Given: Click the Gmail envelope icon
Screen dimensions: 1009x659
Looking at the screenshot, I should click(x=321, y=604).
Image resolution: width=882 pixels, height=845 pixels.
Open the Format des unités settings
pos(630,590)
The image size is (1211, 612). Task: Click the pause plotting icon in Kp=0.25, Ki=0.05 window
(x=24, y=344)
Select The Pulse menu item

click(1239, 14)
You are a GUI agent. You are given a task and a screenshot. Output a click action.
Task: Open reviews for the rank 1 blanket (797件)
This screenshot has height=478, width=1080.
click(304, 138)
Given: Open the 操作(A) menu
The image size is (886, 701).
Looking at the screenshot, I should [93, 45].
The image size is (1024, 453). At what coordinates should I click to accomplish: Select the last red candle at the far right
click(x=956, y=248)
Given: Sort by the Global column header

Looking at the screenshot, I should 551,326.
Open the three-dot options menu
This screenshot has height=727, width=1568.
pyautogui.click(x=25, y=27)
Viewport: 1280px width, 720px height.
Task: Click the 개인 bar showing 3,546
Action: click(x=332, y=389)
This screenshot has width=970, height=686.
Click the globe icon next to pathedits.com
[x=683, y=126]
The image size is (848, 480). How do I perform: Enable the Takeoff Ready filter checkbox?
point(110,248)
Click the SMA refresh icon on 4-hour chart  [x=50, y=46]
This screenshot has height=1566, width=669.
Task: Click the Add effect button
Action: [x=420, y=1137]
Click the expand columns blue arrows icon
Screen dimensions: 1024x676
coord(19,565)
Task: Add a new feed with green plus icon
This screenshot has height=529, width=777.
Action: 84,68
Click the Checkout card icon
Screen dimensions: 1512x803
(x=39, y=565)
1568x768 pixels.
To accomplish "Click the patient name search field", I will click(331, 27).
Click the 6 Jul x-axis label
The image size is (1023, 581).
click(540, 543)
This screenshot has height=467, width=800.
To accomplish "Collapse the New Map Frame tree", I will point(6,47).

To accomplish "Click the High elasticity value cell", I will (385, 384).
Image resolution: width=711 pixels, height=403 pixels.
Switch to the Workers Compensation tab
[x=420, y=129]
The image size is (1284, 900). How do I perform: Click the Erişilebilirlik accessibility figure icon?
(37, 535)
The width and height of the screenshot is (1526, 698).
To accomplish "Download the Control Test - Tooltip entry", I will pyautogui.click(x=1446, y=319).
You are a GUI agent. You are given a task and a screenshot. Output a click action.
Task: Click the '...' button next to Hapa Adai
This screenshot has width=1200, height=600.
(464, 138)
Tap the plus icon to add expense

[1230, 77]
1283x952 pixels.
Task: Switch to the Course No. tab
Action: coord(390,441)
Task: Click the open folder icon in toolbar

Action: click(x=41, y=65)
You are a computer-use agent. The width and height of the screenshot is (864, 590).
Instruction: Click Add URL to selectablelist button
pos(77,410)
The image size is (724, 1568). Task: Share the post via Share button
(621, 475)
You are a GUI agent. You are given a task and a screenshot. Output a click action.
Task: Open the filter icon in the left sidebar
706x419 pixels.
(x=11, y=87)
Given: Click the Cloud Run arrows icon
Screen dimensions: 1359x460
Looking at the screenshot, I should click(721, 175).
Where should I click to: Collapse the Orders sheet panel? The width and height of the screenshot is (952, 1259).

────────────────────────────────────────

**WHAT IS EXPECTED**
Rewrite the data above, replacing each occurrence of "Image resolution:" with "Screenshot resolution:" and keeping everything else the same.

**THE OUTPUT**
Given: Click the Gmail envelope icon
Screen dimensions: 1009x659
Looking at the screenshot, I should click(x=321, y=604).
Screenshot resolution: width=882 pixels, height=845 pixels.
Open the Format des unités settings
pos(630,590)
The image size is (1211, 612). Task: Click the pause plotting icon in Kp=0.25, Ki=0.05 window
(x=24, y=344)
Select The Pulse menu item

click(1239, 14)
You are a GUI agent. You are given a task and a screenshot. Output a click action.
Task: Open reviews for the rank 1 blanket (797件)
This screenshot has height=478, width=1080.
click(304, 138)
Given: Open the 操作(A) menu
The image size is (886, 701).
Looking at the screenshot, I should [93, 45].
The image size is (1024, 453). At what coordinates should I click to accomplish: Select the last red candle at the far right
click(x=956, y=248)
Given: Sort by the Global column header

Looking at the screenshot, I should 551,326.
Open the three-dot options menu
This screenshot has height=727, width=1568.
pyautogui.click(x=25, y=27)
Viewport: 1280px width, 720px height.
Task: Click the 개인 bar showing 3,546
Action: click(x=332, y=389)
This screenshot has width=970, height=686.
Click the globe icon next to pathedits.com
[x=683, y=126]
The image size is (848, 480). How do I perform: Enable the Takeoff Ready filter checkbox?
point(110,248)
Click the SMA refresh icon on 4-hour chart  [x=50, y=46]
This screenshot has height=1566, width=669.
Task: Click the Add effect button
Action: [x=420, y=1137]
Click the expand columns blue arrows icon
Screen dimensions: 1024x676
coord(19,565)
Task: Add a new feed with green plus icon
This screenshot has height=529, width=777.
Action: 84,68
Click the Checkout card icon
Screen dimensions: 1512x803
(x=39, y=565)
1568x768 pixels.
To accomplish "Click the patient name search field", I will click(331, 27).
Click the 6 Jul x-axis label
The image size is (1023, 581).
click(540, 543)
This screenshot has height=467, width=800.
To accomplish "Collapse the New Map Frame tree", I will point(6,47).

To accomplish "Click the High elasticity value cell", I will (385, 384).
Screenshot resolution: width=711 pixels, height=403 pixels.
Switch to the Workers Compensation tab
[x=420, y=129]
The image size is (1284, 900). How do I perform: Click the Erişilebilirlik accessibility figure icon?
(37, 535)
The width and height of the screenshot is (1526, 698).
To accomplish "Download the Control Test - Tooltip entry", I will pyautogui.click(x=1446, y=319).
You are a GUI agent. You are given a task and a screenshot. Output a click action.
Task: Click the '...' button next to Hapa Adai
This screenshot has width=1200, height=600.
(464, 138)
Tap the plus icon to add expense

[1230, 77]
1283x952 pixels.
Task: Switch to the Course No. tab
Action: coord(390,441)
Task: Click the open folder icon in toolbar

Action: click(x=41, y=65)
You are a computer-use agent. The width and height of the screenshot is (864, 590).
Instruction: Click Add URL to selectablelist button
pos(77,410)
The image size is (724, 1568). Task: Share the post via Share button
(621, 475)
You are a GUI agent. You are given a task and a screenshot. Output a click action.
Task: Open the filter icon in the left sidebar
706x419 pixels.
(x=11, y=87)
Given: Click the Cloud Run arrows icon
Screen dimensions: 1359x460
Looking at the screenshot, I should click(721, 175).
Where should I click to: Collapse the Orders sheet panel? The width and height of the screenshot is (952, 1259).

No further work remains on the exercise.